═══ Document text
The Marsh family have recorded a song as part of the #HaveTheNewJab campaign! We hope you enjoy it as much as we did!

Tess has always loved this song since learning it at school a few years back - Leonard Cohen's incredible Hallelujah (1984) - and it's always fit beautifully with her range. So with the ongoing race between injections and infections which is particularly acute in the UK at the moment, we figured we'd chip in to try to encourage anyone who might be wavering or hesitant to go ahead and get vaccinated against COVID-19. We'll try to do a more energetic one next time round, but this was right for a Sunday night! Shout out to the Shrek soundtrack, Alexandra Burke, and Jeff Buckley for prompting many domestic arguments about which version is the all-time best :)

Official UK guidance on the vaccines is here:”
══════
═══ Given records
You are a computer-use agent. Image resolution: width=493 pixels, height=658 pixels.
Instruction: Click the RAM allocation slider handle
══════
═══ Given records
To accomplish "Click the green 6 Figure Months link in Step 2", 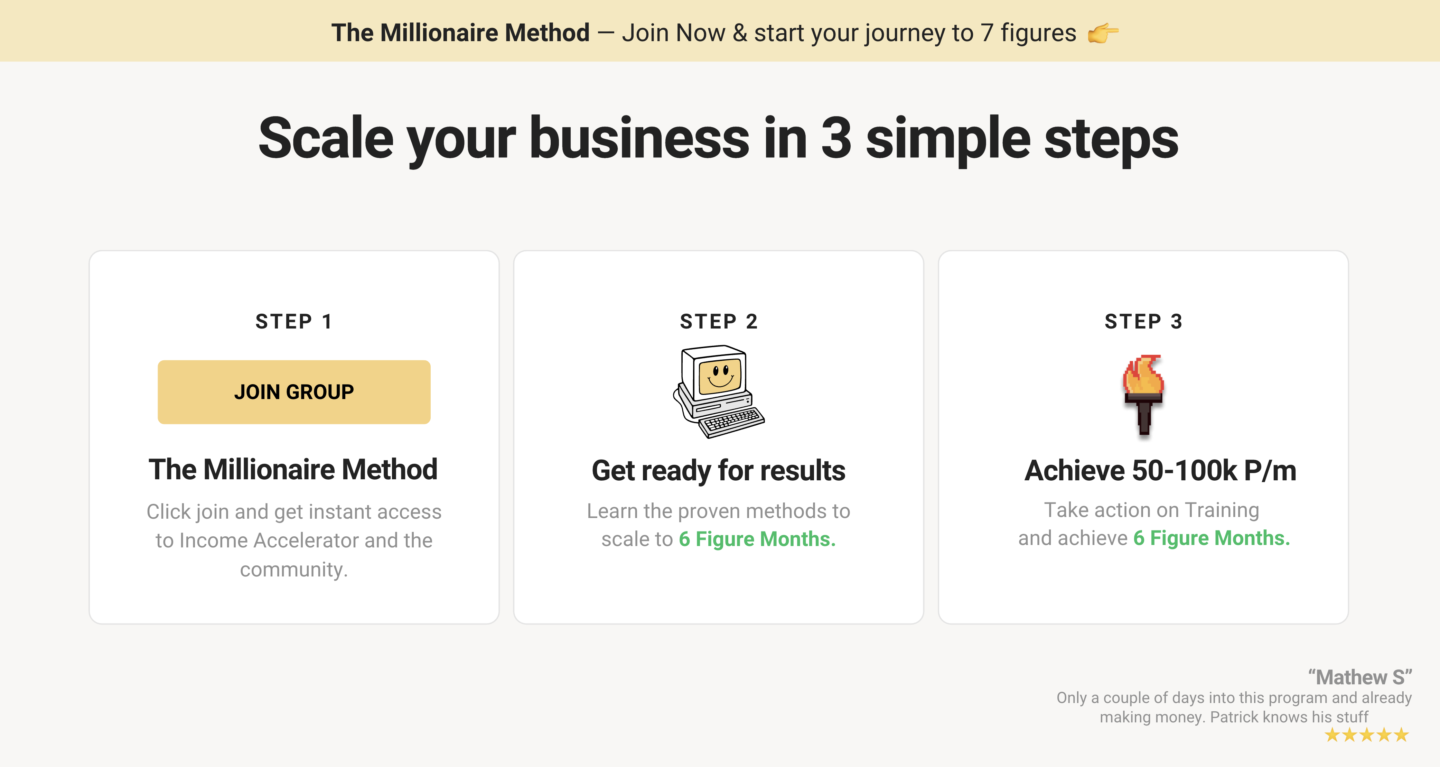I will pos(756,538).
══════
== Task instructions ==
1) Answer the following from the text about the Marsh family's song, one line each:
(a) Which campaign is the recording part of?
(b) Where did Tess first learn the song?
(c) For what night of the week was this performance considered right?
2) List every version of the song or source of it that receives a shout-out in the text about the Marsh family's song.

== Task-by-task outputs ==
1)
(a) The #HaveTheNewJab campaign.
(b) At school, a few years back.
(c) A Sunday night.

2)
- The Shrek soundtrack
- Alexandra Burke
- Jeff Buckley